The Impact of MRSA PCR Screening on Vancomycin De-escalation in Critically Ill Surgical Patients

Author(s):
Hannah Megison; Jared Robinson; Lillian Bellfi; Juan Duchesne; Patrick McGrew; John P Hunt; Lance E Stuke MD, MPH Stuke MD, MPH; Patrick Greiffenstein; Jonathan Schoen; Alan Marr; Alison Smith

Background:

Methicillin-resistant Staphylococcus aureus (MRSA) colonization in the healthcare setting represents a significant healthcare risk for critically ill patients. Vancomycin is the empiric treatment for MRSA and entails significant toxicity. Polymerase chain reaction (PCR) nares swabs offer a rapid, high negative predictive value allowing for expedited de-escalation of vancomycin. The utility of this screening tool remains unexplored in critically ill surgical patients, which are highly susceptible to hospital-acquired infections.
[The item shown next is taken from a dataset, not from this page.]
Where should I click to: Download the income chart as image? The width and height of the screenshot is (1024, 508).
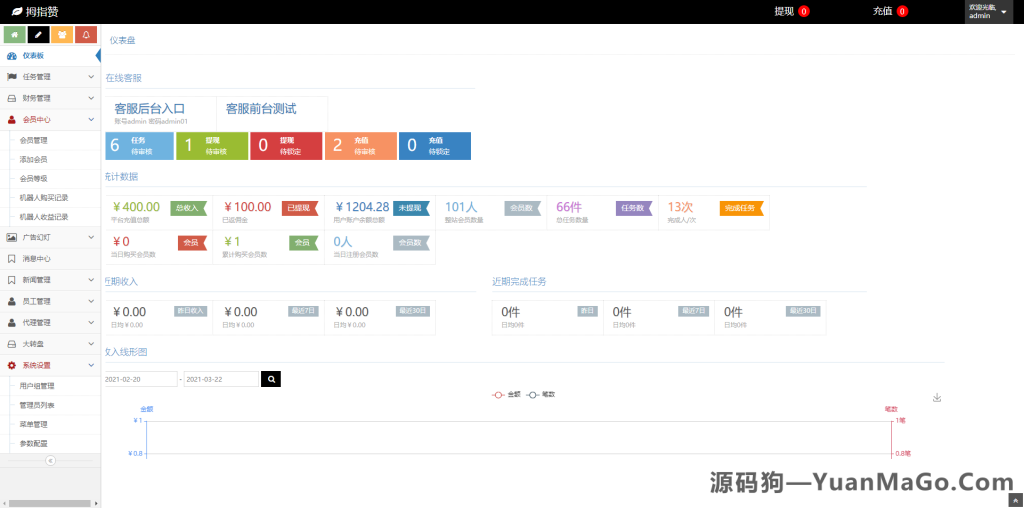tap(937, 397)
The objective of this study was to assess the impact of empiric MRSA PCR nares screening on vancomycin therapy de-escalation in this vulnerable population.

Hypothesis:

The implementation of rapid PCR screening for MRSA colonization in the nares of critically ill surgical patients admitted to the intensive care unit (ICU) will lead to a significant reduction in the duration of empiric vancomycin therapy, without adversely affecting patient outcomes including ICU/hospital length of stay (LOS) and mortality.

Methods:

A single-center pre-post observational cohort study at a Level I trauma center was performed over a one-year period. Adult patients admitted to the surgical ICU receiving empiric vancomycin were included. Patients were categorized into pre-cohort and post-cohort, representing hospital admission dates that occurred six month before and six months after the implementation of rapid MRSA PCR nares screening, respectively. Descriptive statistics, non-parametric Wilcoxon two-sample tests, and Chi-square analyses were performed. The primary outcome was vancomycin therapy duration. Secondary outcomes included ICU/hospital LOS and mortality.

Results:

A total of 239 patients were analyzed with 132 in the pre-cohort and 107 in the post-cohort. Baseline demographics were comparable (p>0.05). There was a decrease in vancomycin days in the post-cohort group compared to the pre-cohort group (2.84 vs. 4 days, p<0.05). MRSA PCRs were ordered in 74% of post-cohort patients versus 19% in the pre-cohort (p<0.05). No significant differences were found in ICU/hospital LOS or mortality (p>0.05).

Conclusions:

The study demonstrates a marked reduction in vancomycin therapy duration post-MRSA PCR implementation. These results highlight the utility of MRSA PCR in optimizing antibiotic stewardship, mitigating vancomycin-associated toxicity, and addressing antibiotic resistance in critical care surgical patients. Further research is needed to explore long-term implications and integrate PCR-based strategies into antibiotic stewardship initiatives in larger cohorts.